STRANDED IN THE DESERT: 100,000 Travelers Trapped as Every Airport in the Middle East Shuts Down — The Biggest Air Travel Crisis Since COVID

Imagine booking a dream vacation to Dubai. You’ve saved for months. You’re sipping champagne at 35,000 feet, scrolling through Instagram photos of infinity pools and desert sunsets. Then your captain comes on the intercom: your destination has been hit by Iranian ballistic missiles. Your flight is turning around. Your vacation is over before it started.
This is the reality for tens of thousands of travelers worldwide as the Iran conflict triggers the biggest disruption to global air travel since the COVID-19 pandemic.
On Sunday alone, 1,579 flights in and out of major Middle Eastern airports were canceled. Dubai International Airport, the world’s busiest hub for international passengers, was the hardest hit — 747 flights, representing 70 percent of its total schedule, were scrapped. The airport itself sustained damage from the initial Iranian strikes, with smoke filling part of the concourse as staff fled the building.

But it’s not just Dubai. Abu Dhabi, Doha, Kuwait, Bahrain, Muscat — virtually every major airport in the Gulf region has suspended or severely curtailed operations. Qatar Airways grounded all flights and told passengers to wait until Tuesday for updates. The UAE ordered nationwide school closures and a shift to remote learning. Even Cyprus, the small Mediterranean island nation, reported sirens blaring at a British air force base.
For travelers already in the region, the situation is dire. The US State Department has issued an urgent directive: Americans in more than a dozen Middle Eastern countries should “depart now.” But departing is easier said than done when every airport is shut and every flight is canceled. Countries looking to evacuate their citizens face “major challenges,” according to CNN.
And for those hoping their travel insurance will cover the losses — think again. Many standard policies exclude coverage for military action, war, and government-mandated airspace closures. If that language exists in the fine print, insurers may refuse to reimburse nonrefundable flights, hotel nights, meals, and tours. Some travelers may qualify for partial benefits depending on their specific policy, but experts warn that most people will be left holding the bill.
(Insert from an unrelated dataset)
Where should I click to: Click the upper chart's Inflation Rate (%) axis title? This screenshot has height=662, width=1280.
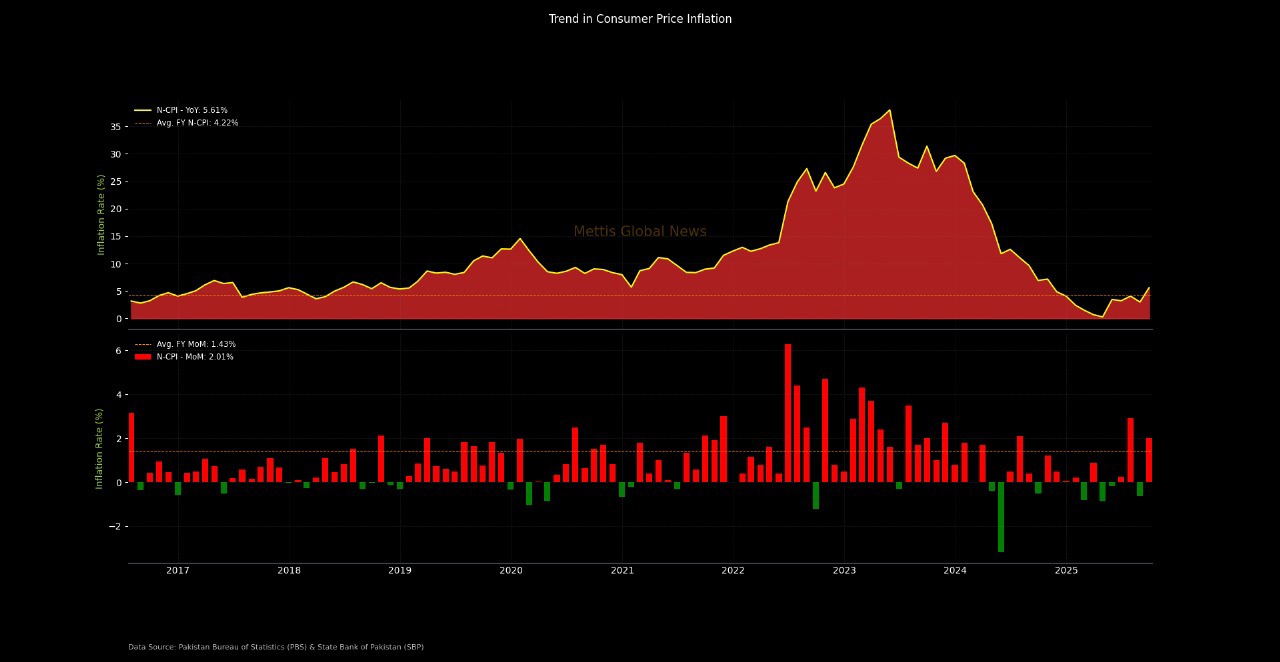(101, 215)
The economic impact on the Gulf’s aviation industry is massive. Dubai’s airports alone handled more than 90 million passengers in 2024. Emirates, Etihad, and Qatar Airways — three of the world’s largest and most profitable airlines — have their home bases in the heart of the conflict zone. These carriers built empires by positioning the Gulf as the connecting hub between East and West. Now that hub is a war zone.
The Flightradar24 website tells the story in a single image: a map showing civilian flights curving around a massive void over Iran, Iraq, and the entire Persian Gulf — a no-fly zone stretching across one of the most heavily trafficked airspaces on the planet.
Airlines outside the region are also scrambling. Kuwait Airways flights from JFK have been canceled. European carriers that routed through the Gulf are rerouting or canceling entirely. The detour around the conflict zone adds hours and fuel costs to already strained operations. Oil prices surging above $78 a barrel are adding further pressure to already thin airline margins.
For the tourism industry in the Gulf, the timing could not be worse. This is peak season — Ramadan combined with pleasant winter weather historically draws millions of visitors. Hotels were fully booked. Restaurants were prepared for the holy month’s late-night dining rush. Instead, buildings are asking residents to shelter in basements, fitness centers have closed, and the only social media content coming from the Gulf shows missile interceptions, not poolside selfies.
The question nobody can answer: when will the skies reopen? With Iran’s IRGC declaring the Strait of Hormuz closed and missiles still flying, no airline executive is willing to be the first to resume service. And every day the airports stay closed, the cost mounts — not just in dollars, but in the reputation that the Gulf spent decades building.
COVID shut down air travel for a virus. This time, it’s missiles.